Quizá midieran los pasos de una polca, las miradas en el tocador de una dama, la espera de un encuentro secreto, o una cita amorosa entre frufrús de polisón y sombreros de copa. Quién sabe. Victoria Anguita cree que una joya, un reloj, no pertenece a nadie. O se destruyen o viajan en el tiempo y llegan a las personas y los rincones más insospechados. Es el caso de los ocho relojes del siglo XIX que Anguita exhibe ahora en Puertollano, en su establecimiento Carbono Puro (Avenida Primero de Mayo, 46).
Tempus Fugit. El tiempo se escapa, o nos consume y nos obsesiona. Estos ocho relojes fueron rescatados por el relojero Higinio Luna, tío de Victoria, en oscuras tiendas de anticuario o desamparados al sol en el rastro de Madrid, momias mecánicas llenas de polvo o cadáveres tendidos al sol con el rictus congelado en sus manecillas inertes.
Ellos, siervos del tiempo, acabaron paradójicamente abandonados en su lecho cenagoso, aunque gracias al buen oficio de Higinio fueron recuperados y vueltos a la vida. Ahora se muestran flamantes en la tienda de Victoria, implacables en su compás de péndulo, sincronizados a la perfección, enigmáticos como cajas blindadas de secretos.

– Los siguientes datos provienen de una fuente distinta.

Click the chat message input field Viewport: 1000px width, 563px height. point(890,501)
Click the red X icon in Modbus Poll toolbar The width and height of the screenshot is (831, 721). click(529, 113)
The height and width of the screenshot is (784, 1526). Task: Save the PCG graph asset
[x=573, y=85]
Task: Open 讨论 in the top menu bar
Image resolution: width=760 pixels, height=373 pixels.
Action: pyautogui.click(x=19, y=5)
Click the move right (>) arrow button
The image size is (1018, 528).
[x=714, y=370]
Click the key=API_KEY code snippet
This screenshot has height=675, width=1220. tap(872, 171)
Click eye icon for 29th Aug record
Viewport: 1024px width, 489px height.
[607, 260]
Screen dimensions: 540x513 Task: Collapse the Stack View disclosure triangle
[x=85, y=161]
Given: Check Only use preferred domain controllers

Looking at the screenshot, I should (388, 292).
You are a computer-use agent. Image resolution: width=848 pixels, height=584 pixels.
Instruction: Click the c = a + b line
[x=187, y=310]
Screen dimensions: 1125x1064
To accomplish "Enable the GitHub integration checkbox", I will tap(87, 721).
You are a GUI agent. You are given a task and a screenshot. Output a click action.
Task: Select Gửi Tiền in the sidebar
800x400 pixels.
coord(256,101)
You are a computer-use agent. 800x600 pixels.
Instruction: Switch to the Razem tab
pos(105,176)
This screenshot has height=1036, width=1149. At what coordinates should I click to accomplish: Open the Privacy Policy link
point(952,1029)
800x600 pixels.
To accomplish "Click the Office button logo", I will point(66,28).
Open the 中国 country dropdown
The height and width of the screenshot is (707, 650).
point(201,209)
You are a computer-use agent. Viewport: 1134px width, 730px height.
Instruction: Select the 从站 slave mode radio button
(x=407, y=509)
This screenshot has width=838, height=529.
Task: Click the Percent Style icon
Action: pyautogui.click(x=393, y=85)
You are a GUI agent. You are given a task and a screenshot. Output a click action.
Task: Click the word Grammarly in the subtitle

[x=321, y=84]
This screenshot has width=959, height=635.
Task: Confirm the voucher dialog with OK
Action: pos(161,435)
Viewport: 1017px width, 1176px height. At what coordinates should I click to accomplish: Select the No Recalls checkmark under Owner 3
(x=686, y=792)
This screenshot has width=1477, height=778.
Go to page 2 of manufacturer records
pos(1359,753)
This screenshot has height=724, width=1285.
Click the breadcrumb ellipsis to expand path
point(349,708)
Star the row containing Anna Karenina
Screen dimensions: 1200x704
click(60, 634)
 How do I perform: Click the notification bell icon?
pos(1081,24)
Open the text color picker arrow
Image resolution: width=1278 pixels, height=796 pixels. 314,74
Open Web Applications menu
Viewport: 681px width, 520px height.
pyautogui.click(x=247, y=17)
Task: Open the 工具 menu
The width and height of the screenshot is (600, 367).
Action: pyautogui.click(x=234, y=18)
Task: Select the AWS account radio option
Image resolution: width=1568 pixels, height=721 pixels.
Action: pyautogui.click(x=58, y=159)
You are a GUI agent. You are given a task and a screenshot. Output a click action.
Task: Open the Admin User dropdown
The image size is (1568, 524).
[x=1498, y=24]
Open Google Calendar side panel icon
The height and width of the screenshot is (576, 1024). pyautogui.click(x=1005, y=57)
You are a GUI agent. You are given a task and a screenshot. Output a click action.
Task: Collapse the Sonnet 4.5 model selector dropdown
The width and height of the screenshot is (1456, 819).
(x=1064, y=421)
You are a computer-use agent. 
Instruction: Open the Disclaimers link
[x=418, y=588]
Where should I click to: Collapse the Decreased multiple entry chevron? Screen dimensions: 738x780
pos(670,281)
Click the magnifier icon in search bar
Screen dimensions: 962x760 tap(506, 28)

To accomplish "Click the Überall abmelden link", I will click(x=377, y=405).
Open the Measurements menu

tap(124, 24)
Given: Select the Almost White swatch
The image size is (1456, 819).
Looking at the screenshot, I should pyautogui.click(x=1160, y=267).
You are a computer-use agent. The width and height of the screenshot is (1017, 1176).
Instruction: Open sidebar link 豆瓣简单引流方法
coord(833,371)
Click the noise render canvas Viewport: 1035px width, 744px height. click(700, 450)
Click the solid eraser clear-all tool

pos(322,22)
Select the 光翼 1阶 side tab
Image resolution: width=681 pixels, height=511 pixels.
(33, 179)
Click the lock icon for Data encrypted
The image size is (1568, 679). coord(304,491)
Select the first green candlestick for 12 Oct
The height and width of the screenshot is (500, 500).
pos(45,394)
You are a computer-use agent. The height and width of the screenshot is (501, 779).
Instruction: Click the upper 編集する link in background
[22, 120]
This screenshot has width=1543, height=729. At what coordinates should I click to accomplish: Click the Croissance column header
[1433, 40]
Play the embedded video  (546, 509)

La mayoría de ellos son de origen francés. Durante su labor de catalogación Anguita ha descubierto que algunos tienen sus réplicas en los salones del Congreso de los Diputados, donde marcan la historia de España. Aquí, en Puertollano, marcan los sueños de la familia de Victoria, que quiere compartirlos con sus amigos y clientes. Una joya no pertenece a nadie, repite. Pasa un tiempo contigo pero después va a otras manos. No le falta razón. Higinio guarda los relojes celosamente, pero tampoco le pertenecen. Si acaso, a aquella pareja que una vez bailó un vals, en un salón estilo imperio, en un palacete del Madrid de 1830.